_GIVEN TASK_:
Copy out the entries word for word, from the line containing "Given: Close the AWS Systems Manager sidebar" through the end of the entries, both ends included, and leave the pictures out.

↓↓↓

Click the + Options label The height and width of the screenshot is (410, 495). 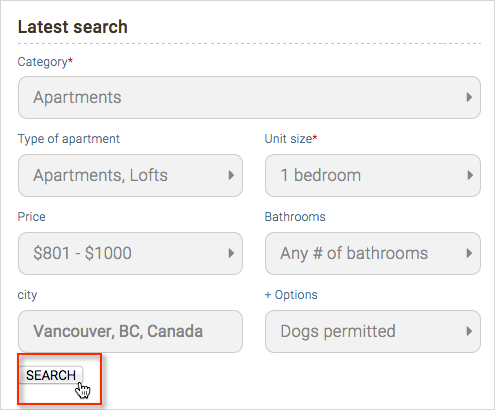[x=291, y=295]
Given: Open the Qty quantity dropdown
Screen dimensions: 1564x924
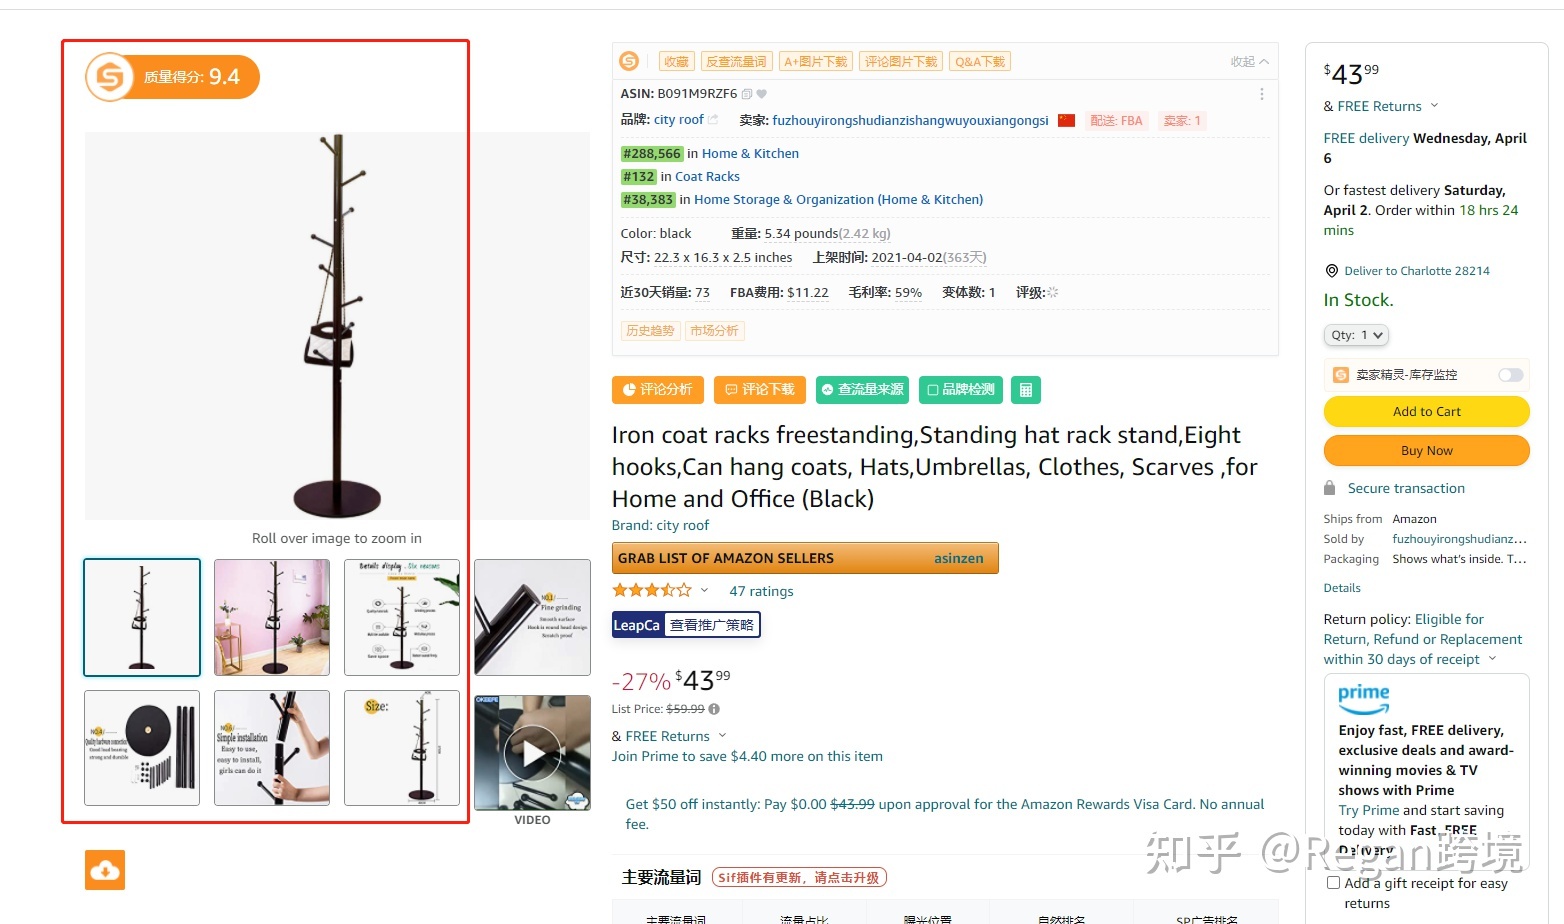Looking at the screenshot, I should click(1356, 335).
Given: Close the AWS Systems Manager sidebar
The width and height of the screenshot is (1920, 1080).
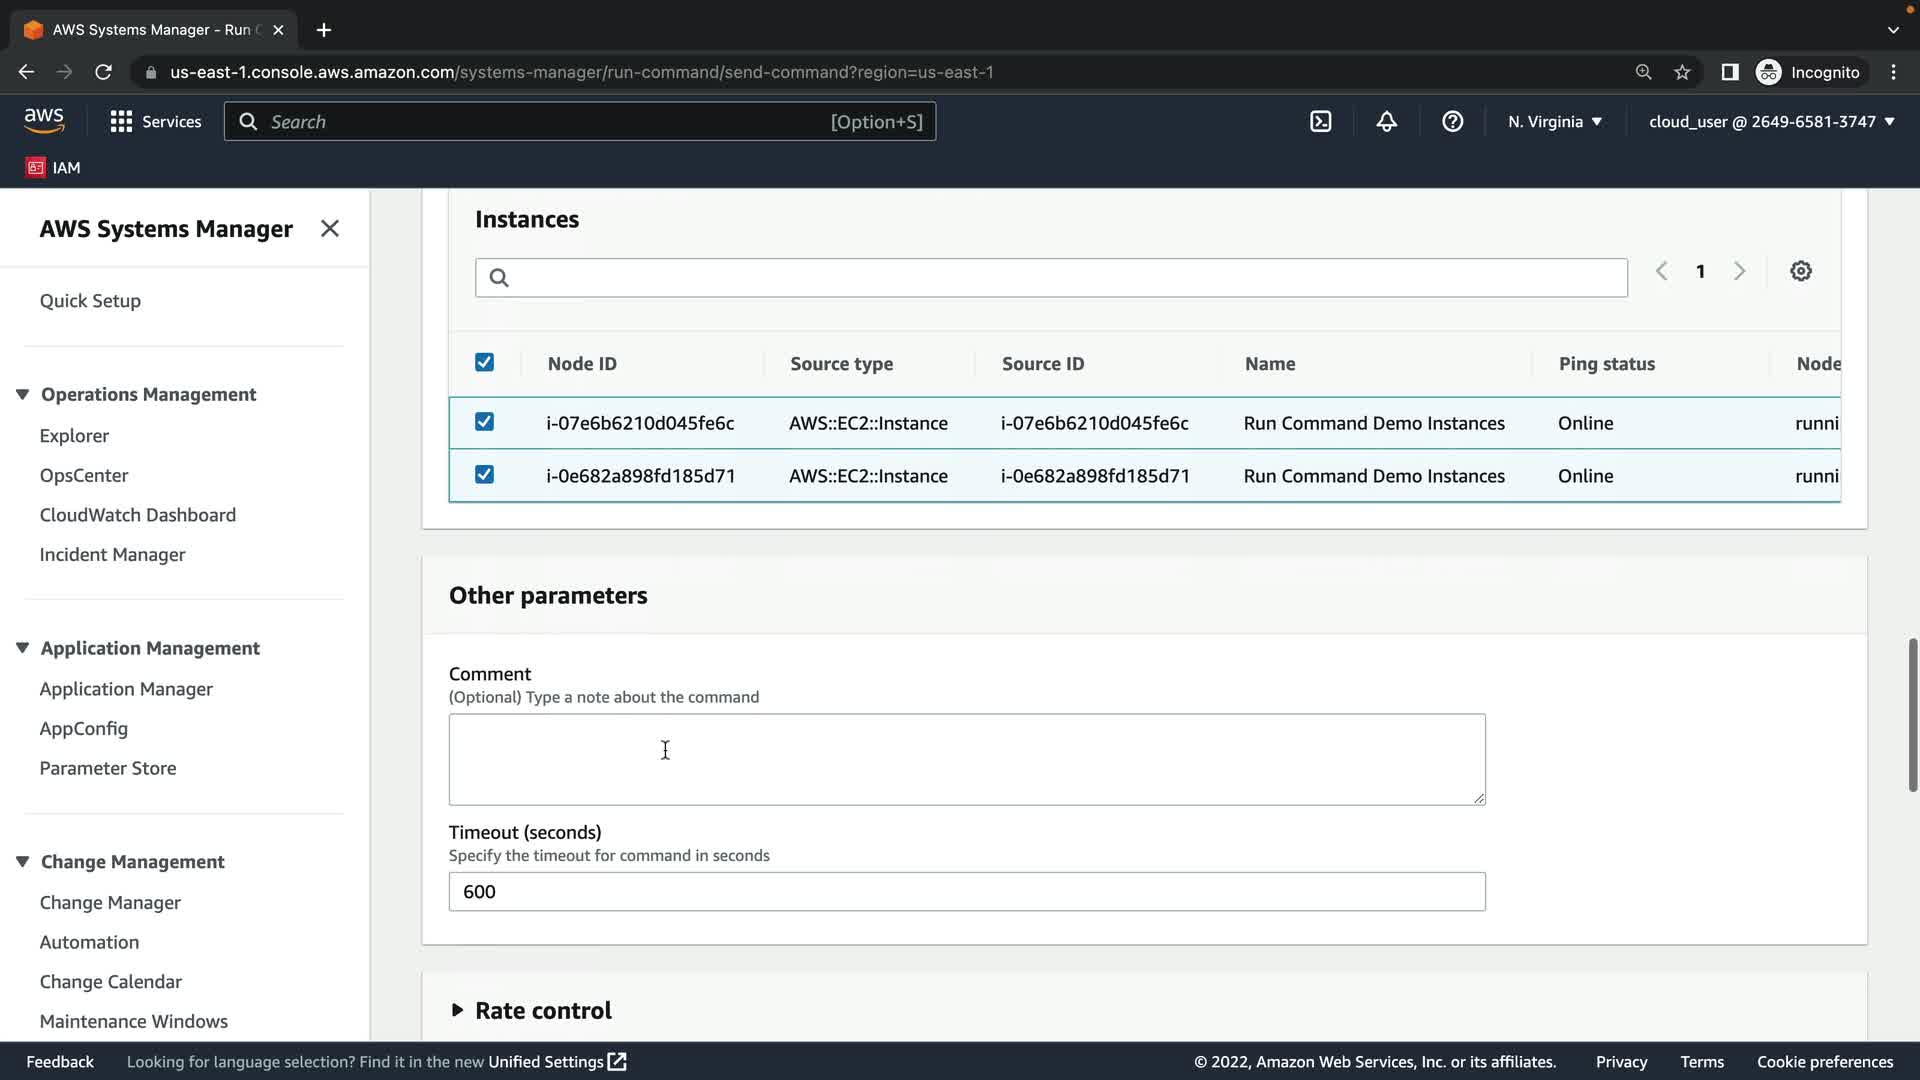Looking at the screenshot, I should [x=329, y=228].
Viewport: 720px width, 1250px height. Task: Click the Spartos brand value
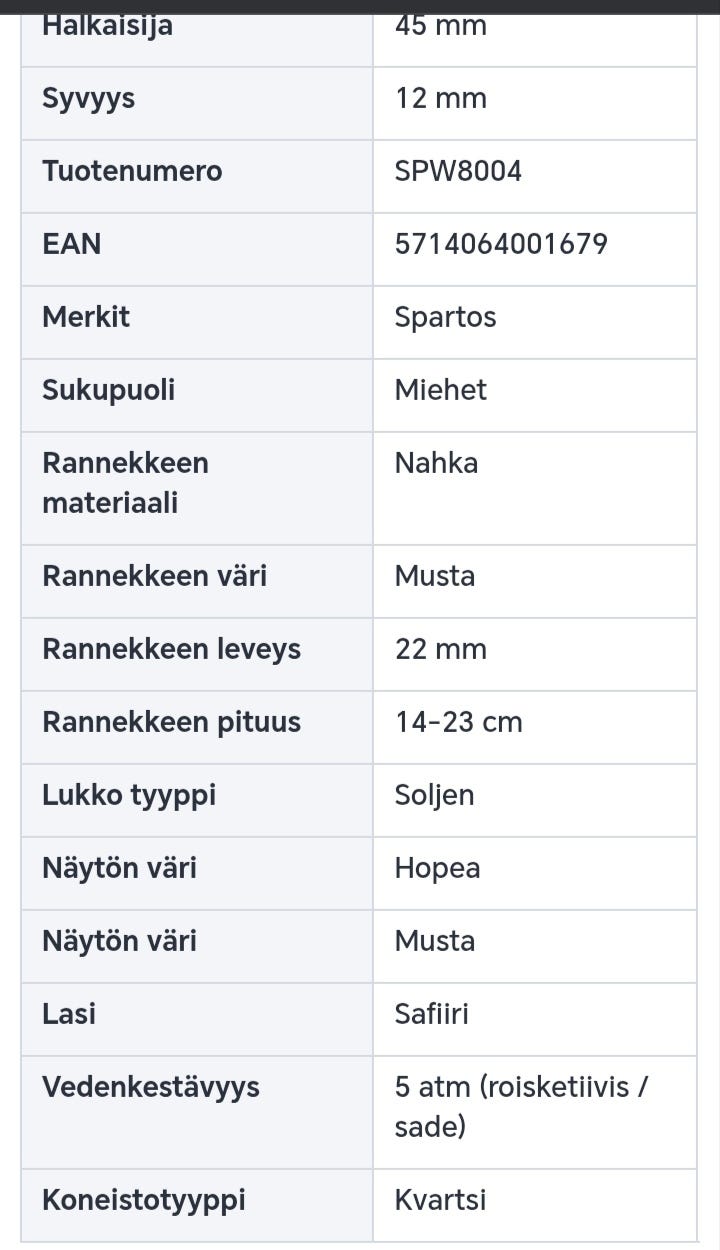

↑↑↑

_SOLUTION BELOW_:
Given: Close the AWS Systems Manager sidebar
The width and height of the screenshot is (1920, 1080).
Looking at the screenshot, I should [x=329, y=228].
Viewport: 720px width, 1250px height. Task: Click the Spartos brand value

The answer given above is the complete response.